#### [DOCUMENT SECTION]
DAVID A. BAKER, Magistrate Judge.
This cause came on for consideration without oral argument on the following motion filed herein:
Plaintiff Neurocare Institute of Central Florida, P.A., filed suit against Defendants US Capital Access, Inc. and Abe Nazari for claims arising out of an unsolicited facsimile advertisement
On August 12, 2013, Neurocare filed suit against Defendants for violation of the Telephone Consumer Protection Act, 47 U.S.C. § 227 ("TCPA") and common law conversion. Defendants were served on September 18, 2013, but have not appeared to defend the claims against them. On January 23, 2014, default was entered against both Defendants. Docs. 23-24. On March 13, 2014, Neurocare moved to have a final default judgment entered against Defendants in the amount of $2,005.64 for statutory damages under the TCPA and for Neurocare's costs. Doc. 25. Neurocare also seeks a permanent injunction enjoining Defendants from further transmission of unsolicited facsimile advertisements. Doc. 25.
Before the court may enter a final default judgment, the clerk must enter a default when the "party against whom a judgment for affirmative relief is sought has failed to plead or otherwise defend, and that failure is shown by affidavit or otherwise." Fed. R. Civ. P. 55(a); see also Solaroll Shade & Shutter Corp. v. Bio-Energy Sys., 803 F.2d 1130, 1134 (11th Cir. 1986) ("Rule 55 applies to parties against whom affirmative relief is sought who fail to `plead or otherwise defend'" (citation omitted)). Notwithstanding the entry of default by the clerk, "a defendant's default does not in itself warrant the court in entering a default judgment." Nishimatsu Constr. Ltd. v. Houston Nat'l Bank, 515 F.2d 1200, 1206 (5th Cir. 1975). Therefore, the court must evaluate whether it is proper to enter a default judgment. For example, if a defendant never appears or answers a complaint, then the "case never has been placed at issue[,]" and thus, the court may enter a default judgment. Solaroll Shade, 803 F.2d at 1134. However, prior to entering a default judgment, the court must verify that the complaint is well pleaded because "[a] `defendant, by his default, admits the plaintiff's well-pleaded allegations of fact, and is barred from contesting on appeal the facts thus established.'" Eagle Hosp. Physicians, LLC v. SRG Consulting, Inc., 561 F.3d 1298, 1307 (11th Cir. 2009) (citations omitted); Nishimatsu Constr. Ltd., 515 F.2d at 1206 ("There must be a sufficient basis in the pleadings for the judgment entered.").

#### [TO DO]
(a) According to the opinion on Neurocare's default judgment motion, on what date was default entered against both Defendants?
(b) Continue the court's opinion on Neurocare's motion for default judgment from the point where it stops.

#### [DATA EXTRACT]
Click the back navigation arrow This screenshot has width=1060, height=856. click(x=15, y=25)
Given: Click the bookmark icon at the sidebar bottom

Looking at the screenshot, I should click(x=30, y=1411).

#### [OUTPUTS]
(a) January 23, 2014

(b)
To determine if a plaintiff's complaint is well-pleaded, the court considers Rule 8(a)(2) of the Federal Rules of Civil Procedure and the standard set forth in Ashcroft v. Iqbal, 556 U.S. 662, 129 S.Ct. 1937 (2009) (explicating Bell Atl. Corp v. Twombly, 550 U.S. 544, 127 S.Ct. 1955 (2007)). According to Federal Rule of Civil Procedure 8(a)(2), to state a claim for relief, a pleading must contain a "short and plain statement of the claim showing that the pleader is entitled to relief." Thus, a complaint "must contain sufficient factual matter, accepted as true, to `state a claim to relief that is plausible on its face.'" Iqbal, 556 U.S. 678 (citing Twombly, 550 U.S. at 570). In other words, the allegations in the complaint need to be sufficient "to `raise a right to relief above the speculative level' on the assumption that all the allegations in the complaint are true." Bingham v. Thomas, 654 F.3d 1171, 1175 (11th Cir. 2011) (per curiam) (citing Twombly, 550 U.S. at 570). Moreover, "[t]hreadbare recitals of the elements of a cause of action, supported by mere conclusory statements, do not suffice," Iqbal, 556 U.S. 6 (citation omitted).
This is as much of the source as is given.